The third-round draft pick in 2015 played in only four games as a rookie because of foot and hamstring issues, and he didn’t do much when he was on the field, collecting three tackles.
So when the Giants signed defensive end Olivier Vernon and tackle Damon “Snacks” Harrison during free agency, re-signed end Jason Pierre-Paul and had tackle Johnathan Hankins return from a pectoral injury, that was the talk of the line.
Other players would get some time, but those guys were going to be the main four.
Odighizuwa opened some eyes in Friday night’s 27-10 preseason loss to the Miami Dolphins. The UCLA product had two sacks, three quarterback hits and three tackles.
It wasn’t garbage-time numbers, either. His first quarterback hit came on Ryan Tannehill on the Dolphins’ third play from scrimmage on a move from the inside. His sacks against backup Matt Moore came late in the second quarter and early in the third.

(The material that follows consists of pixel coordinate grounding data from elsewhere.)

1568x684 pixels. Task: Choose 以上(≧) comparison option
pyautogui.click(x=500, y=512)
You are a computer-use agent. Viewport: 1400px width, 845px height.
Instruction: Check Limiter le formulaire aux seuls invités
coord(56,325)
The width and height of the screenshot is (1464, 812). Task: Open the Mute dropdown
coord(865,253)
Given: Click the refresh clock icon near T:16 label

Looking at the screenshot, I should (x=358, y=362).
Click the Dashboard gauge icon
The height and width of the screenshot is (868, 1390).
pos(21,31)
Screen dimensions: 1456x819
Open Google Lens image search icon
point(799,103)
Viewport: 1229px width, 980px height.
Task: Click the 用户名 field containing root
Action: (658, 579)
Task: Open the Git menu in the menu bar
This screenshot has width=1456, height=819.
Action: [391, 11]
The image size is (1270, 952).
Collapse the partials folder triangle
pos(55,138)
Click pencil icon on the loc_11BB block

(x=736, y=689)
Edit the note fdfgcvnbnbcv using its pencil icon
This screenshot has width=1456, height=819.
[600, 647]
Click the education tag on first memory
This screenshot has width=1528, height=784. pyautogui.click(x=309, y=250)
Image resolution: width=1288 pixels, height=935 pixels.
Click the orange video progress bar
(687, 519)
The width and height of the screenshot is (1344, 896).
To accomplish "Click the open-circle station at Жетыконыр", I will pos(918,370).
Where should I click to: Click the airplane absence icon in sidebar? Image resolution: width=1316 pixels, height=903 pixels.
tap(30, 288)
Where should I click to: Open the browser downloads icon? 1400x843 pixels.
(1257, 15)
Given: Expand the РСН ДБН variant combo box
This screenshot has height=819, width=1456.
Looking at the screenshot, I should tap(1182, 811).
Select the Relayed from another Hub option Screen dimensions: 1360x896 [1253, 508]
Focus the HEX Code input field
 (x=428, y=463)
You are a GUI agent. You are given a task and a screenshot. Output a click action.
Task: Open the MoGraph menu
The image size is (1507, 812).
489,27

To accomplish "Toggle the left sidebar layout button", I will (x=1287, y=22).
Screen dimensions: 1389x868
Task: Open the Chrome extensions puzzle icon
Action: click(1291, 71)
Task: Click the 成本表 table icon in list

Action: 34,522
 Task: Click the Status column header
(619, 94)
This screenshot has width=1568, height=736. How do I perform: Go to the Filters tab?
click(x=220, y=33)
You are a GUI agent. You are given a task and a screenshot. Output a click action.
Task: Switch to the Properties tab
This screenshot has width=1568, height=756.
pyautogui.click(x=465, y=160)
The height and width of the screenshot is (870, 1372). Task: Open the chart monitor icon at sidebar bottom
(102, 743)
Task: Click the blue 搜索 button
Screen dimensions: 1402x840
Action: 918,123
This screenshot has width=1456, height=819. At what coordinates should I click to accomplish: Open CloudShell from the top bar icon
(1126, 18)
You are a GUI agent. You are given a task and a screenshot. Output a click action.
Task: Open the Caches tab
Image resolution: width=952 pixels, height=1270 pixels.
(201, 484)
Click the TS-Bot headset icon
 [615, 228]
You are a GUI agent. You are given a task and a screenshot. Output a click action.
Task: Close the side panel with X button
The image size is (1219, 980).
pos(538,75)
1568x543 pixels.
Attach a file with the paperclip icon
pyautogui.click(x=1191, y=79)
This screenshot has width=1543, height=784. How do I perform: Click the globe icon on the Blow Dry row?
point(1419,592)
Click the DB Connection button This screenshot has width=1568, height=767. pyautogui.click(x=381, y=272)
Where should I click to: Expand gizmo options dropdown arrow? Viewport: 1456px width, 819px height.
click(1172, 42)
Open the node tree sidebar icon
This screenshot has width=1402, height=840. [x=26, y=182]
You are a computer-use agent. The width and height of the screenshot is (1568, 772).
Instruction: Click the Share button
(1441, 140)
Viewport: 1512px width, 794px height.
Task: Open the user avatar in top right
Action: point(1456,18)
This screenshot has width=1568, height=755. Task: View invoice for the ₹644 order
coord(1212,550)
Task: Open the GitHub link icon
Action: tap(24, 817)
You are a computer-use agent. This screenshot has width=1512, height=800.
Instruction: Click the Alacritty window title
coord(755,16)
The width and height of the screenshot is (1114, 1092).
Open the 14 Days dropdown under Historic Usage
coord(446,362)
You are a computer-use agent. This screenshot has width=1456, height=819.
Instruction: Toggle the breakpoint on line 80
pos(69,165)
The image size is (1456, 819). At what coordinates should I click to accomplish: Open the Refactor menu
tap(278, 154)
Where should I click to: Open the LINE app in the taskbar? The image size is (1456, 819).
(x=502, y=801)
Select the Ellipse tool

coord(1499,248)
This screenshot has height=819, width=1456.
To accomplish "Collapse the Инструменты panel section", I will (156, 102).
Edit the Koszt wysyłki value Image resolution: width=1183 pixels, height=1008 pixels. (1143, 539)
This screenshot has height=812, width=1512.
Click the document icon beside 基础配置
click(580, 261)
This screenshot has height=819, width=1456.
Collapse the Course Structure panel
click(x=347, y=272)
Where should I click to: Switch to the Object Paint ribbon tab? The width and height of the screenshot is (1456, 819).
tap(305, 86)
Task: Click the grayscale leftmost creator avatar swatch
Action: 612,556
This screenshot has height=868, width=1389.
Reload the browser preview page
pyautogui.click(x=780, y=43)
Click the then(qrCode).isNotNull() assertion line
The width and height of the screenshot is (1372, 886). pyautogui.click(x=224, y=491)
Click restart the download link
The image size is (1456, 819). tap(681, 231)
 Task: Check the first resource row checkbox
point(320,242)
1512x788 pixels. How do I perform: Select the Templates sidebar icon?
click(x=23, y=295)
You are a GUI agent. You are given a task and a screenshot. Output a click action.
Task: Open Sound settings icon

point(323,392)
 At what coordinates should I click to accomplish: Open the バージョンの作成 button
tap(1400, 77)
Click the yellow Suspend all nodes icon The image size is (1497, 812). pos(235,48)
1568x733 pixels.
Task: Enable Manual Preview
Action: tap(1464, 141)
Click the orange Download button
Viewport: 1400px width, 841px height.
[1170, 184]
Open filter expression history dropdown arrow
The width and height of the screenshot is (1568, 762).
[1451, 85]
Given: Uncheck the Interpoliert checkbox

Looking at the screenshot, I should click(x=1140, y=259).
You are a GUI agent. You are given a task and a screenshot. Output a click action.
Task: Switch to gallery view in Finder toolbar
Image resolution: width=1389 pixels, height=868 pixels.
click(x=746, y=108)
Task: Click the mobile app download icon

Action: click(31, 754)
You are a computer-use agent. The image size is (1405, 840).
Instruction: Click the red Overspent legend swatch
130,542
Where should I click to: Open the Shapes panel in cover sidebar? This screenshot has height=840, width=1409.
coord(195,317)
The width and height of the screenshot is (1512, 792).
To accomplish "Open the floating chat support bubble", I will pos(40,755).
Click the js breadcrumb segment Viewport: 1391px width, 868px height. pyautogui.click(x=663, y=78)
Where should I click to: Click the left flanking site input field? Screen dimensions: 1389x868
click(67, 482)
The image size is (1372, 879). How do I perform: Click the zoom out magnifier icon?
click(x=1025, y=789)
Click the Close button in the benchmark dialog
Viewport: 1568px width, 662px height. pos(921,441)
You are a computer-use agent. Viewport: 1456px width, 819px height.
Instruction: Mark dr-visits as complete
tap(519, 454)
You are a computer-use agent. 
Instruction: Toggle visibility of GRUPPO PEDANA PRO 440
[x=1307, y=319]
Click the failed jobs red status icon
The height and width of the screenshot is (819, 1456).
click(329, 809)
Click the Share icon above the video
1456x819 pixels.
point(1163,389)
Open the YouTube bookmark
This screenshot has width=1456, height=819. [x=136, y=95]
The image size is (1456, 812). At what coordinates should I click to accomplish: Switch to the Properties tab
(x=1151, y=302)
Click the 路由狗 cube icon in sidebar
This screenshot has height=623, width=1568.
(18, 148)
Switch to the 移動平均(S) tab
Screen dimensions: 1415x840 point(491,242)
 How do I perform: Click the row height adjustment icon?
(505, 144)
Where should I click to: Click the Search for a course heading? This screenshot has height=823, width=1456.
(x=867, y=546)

“It was awesome and it was a lot of fun,” Odighizuwa said Sunday after the Giants returned to practice following a day off. “Just being able to make some plays and be out there for the first time in a while was a lot of fun.”
Odighizuwa never felt overlooked after the offseason signings.
“I just looked at it as I still have an opportunity, and it’s up to me to make the most of it and prepare, so I can display my skill set,” he said.
Odighizuwa reminds many of former Giants Osi Umenyiora and Mathias Kiwanuka. He is quick off the ball like Umenyiora and has some of the linebacker skills that Kiwanuka showed in alternating between end and linebacker.
“I went back to the drawing board and looked at the situation and looked at my body, it was pretty beat up from the process of the pre-draft and what not,” Odighizuwa said. “I just looked at how to train better and train smarter, and I attacked it.”
His weight didn’t change in the offseason, but he worked on his soft tissue and got together with a message therapist to keep his body loose and flexible. His got a little stronger and worked on his movement on the field.
Odighizuwa also spent a lot of time watching film to learn more about pass rushing techniques. He studied the Giants’ best in recent years — Osi, JPP, Justin Tuck and Michael Strahan.
“I watched guys with different body types and compared them to me, what they do that I can probably do, and what they do that I can’t do,” he said. “I just did that with a whole list of different guys and tried to work on things that could really help me.”
In the preseason opener, it was the right formula.
Second-year safety Landon Collins noticed the change.
“When you have guys like that, that can rush the passer, it’s fantastic,” he said.